Demand is hardly roaring either. The end of the US summer
driving season has clipped consumption, while China—the world’s most important
incremental buyer—remains stuck in an uneven recovery. India, though growing
fast, cannot absorb the excess.
Analysts now project that inventories will rise by more than
two million barrels per day through early next year. In oil economics, that is
the equivalent of a slow-motion glut.
Layered on top is the dollar’s strength. Every tick upward
in the greenback makes oil more expensive for non-US buyers, further cooling
appetite. And unlike past cycles, geopolitical flashpoints—sanctions on Iran,
Russia’s war economy, Middle East tension—have not translated into major supply
disruptions. Traders, ever cynical, now discount the “risk premium” that once
propped up prices.
The real story is structural. Oil is losing its tightrope
balance between scarcity and abundance. Producers are pumping more
aggressively, while demand faces limits from efficiency gains and a global
economy weighed down by debt and weak growth.

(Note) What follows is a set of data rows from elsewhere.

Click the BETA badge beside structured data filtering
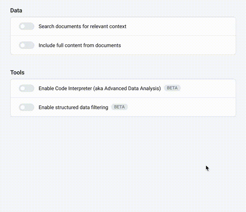 [x=119, y=107]
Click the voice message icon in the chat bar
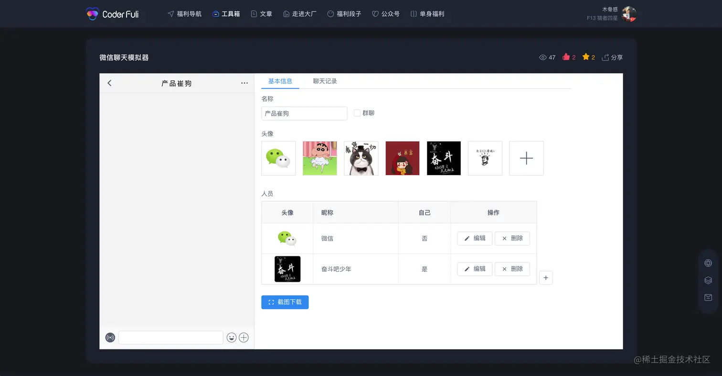Image resolution: width=722 pixels, height=376 pixels. tap(110, 337)
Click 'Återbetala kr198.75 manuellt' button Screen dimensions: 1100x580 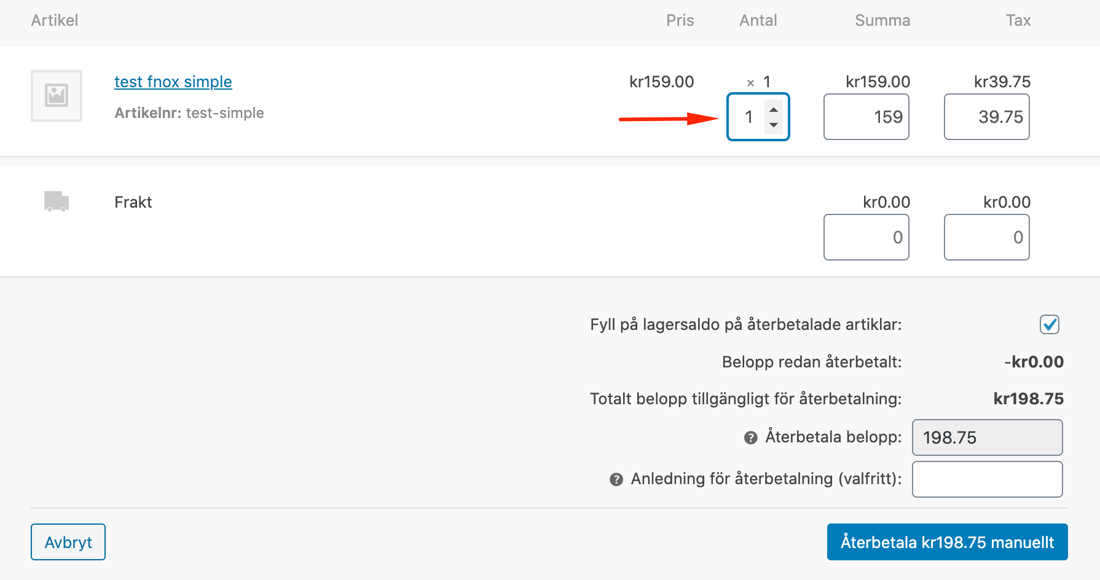tap(947, 542)
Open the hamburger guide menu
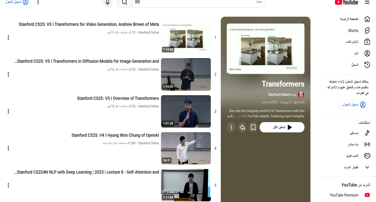The image size is (376, 202). coord(367,2)

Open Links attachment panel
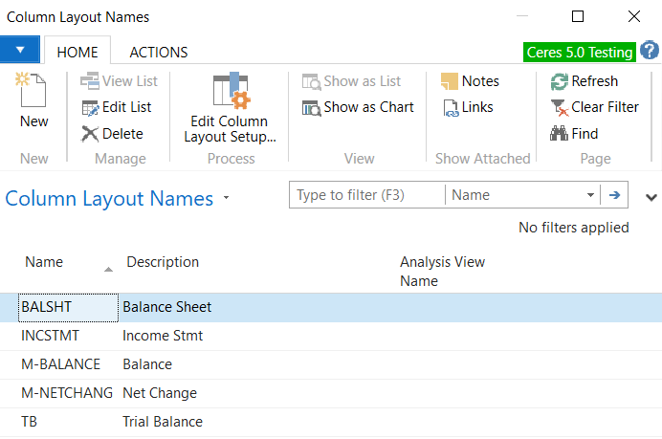point(452,107)
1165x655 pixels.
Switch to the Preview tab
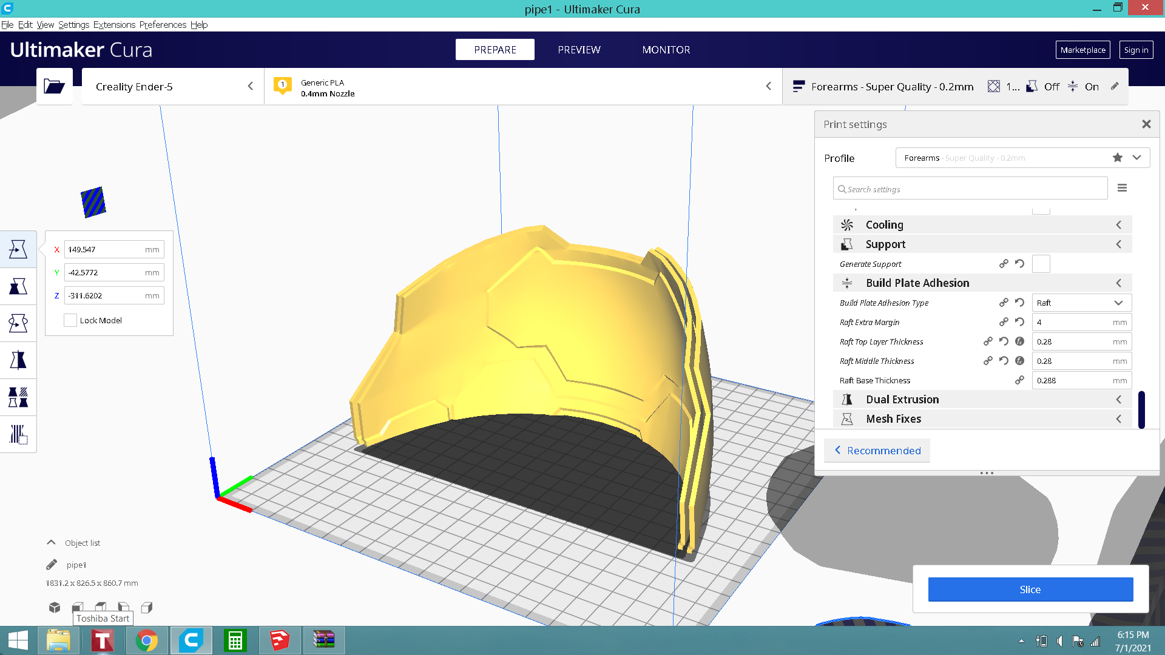tap(579, 50)
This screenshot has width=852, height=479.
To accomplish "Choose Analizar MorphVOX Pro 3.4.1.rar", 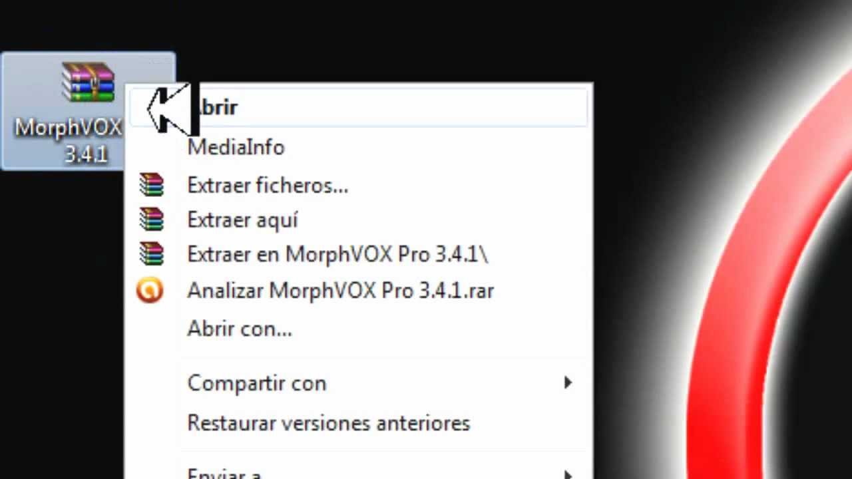I will click(x=340, y=290).
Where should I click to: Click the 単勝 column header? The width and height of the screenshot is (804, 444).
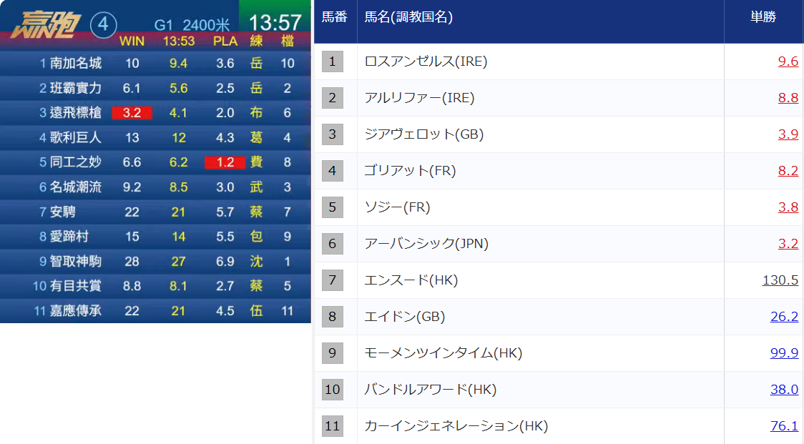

Unless OPEC Plus suddenly reverses course or a geopolitical
shock knocks supply offline, the path of least resistance for oil is downward.
For consumers, cheaper fuel may feel like relief. For
producers, especially those whose budgets depend on oil, it is a creeping
crisis. And for the global system, it is a reminder the age of automatic oil
windfalls is over, and volatility is the new name of the game.